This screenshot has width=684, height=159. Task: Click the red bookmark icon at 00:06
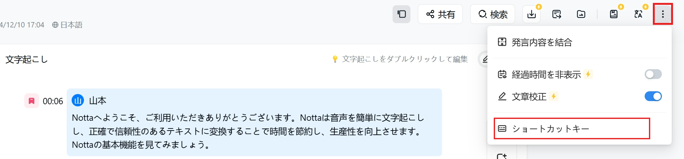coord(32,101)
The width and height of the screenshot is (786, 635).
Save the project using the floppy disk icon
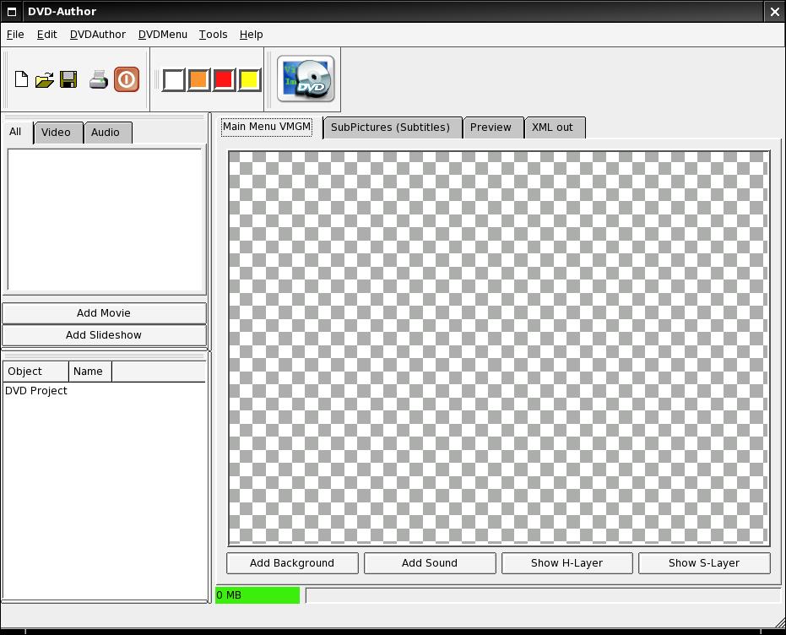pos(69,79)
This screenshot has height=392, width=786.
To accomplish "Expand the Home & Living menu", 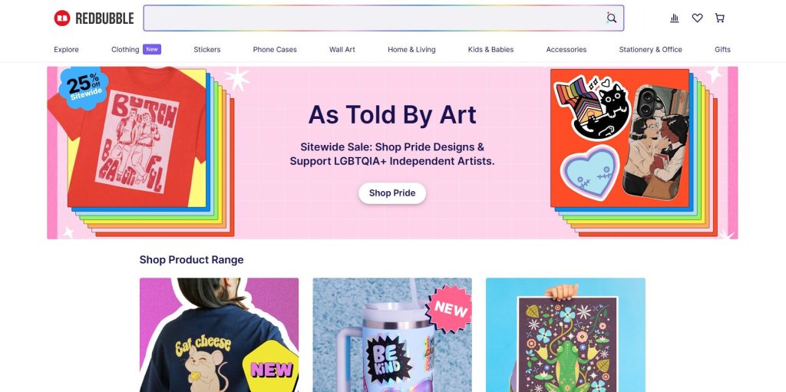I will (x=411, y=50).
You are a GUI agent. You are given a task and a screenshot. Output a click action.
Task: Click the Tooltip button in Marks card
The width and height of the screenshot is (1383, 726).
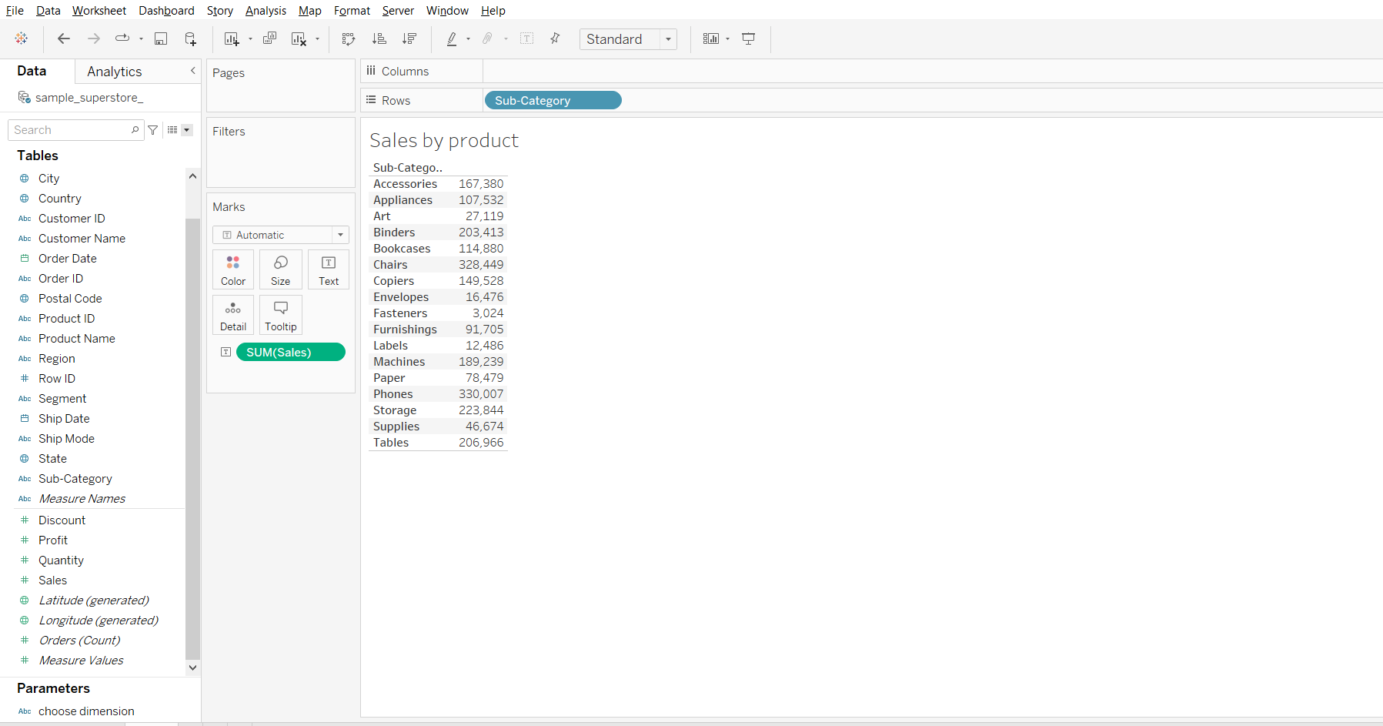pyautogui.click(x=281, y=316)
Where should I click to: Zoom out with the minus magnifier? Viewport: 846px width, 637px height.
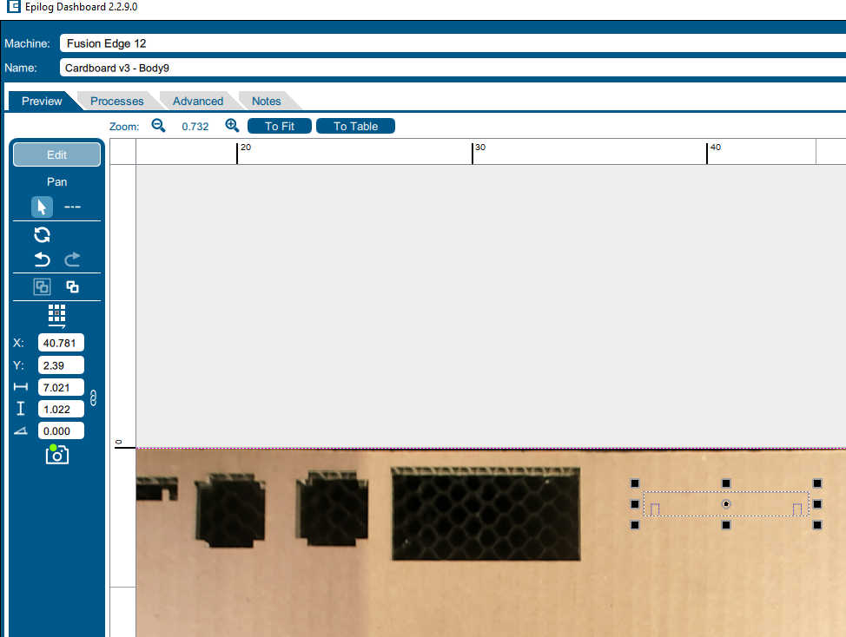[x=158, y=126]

▶ **THE PROBLEM**: This task calls for restating, word for word, each line from the line holding "The width and height of the screenshot is (1383, 726)." through the end of the material, pictures left out.

▶ **ANSWER SECTION**:
The width and height of the screenshot is (1383, 726).
pyautogui.click(x=281, y=316)
Where should I click to: Zoom out with the minus magnifier? Viewport: 846px width, 637px height.
[x=158, y=126]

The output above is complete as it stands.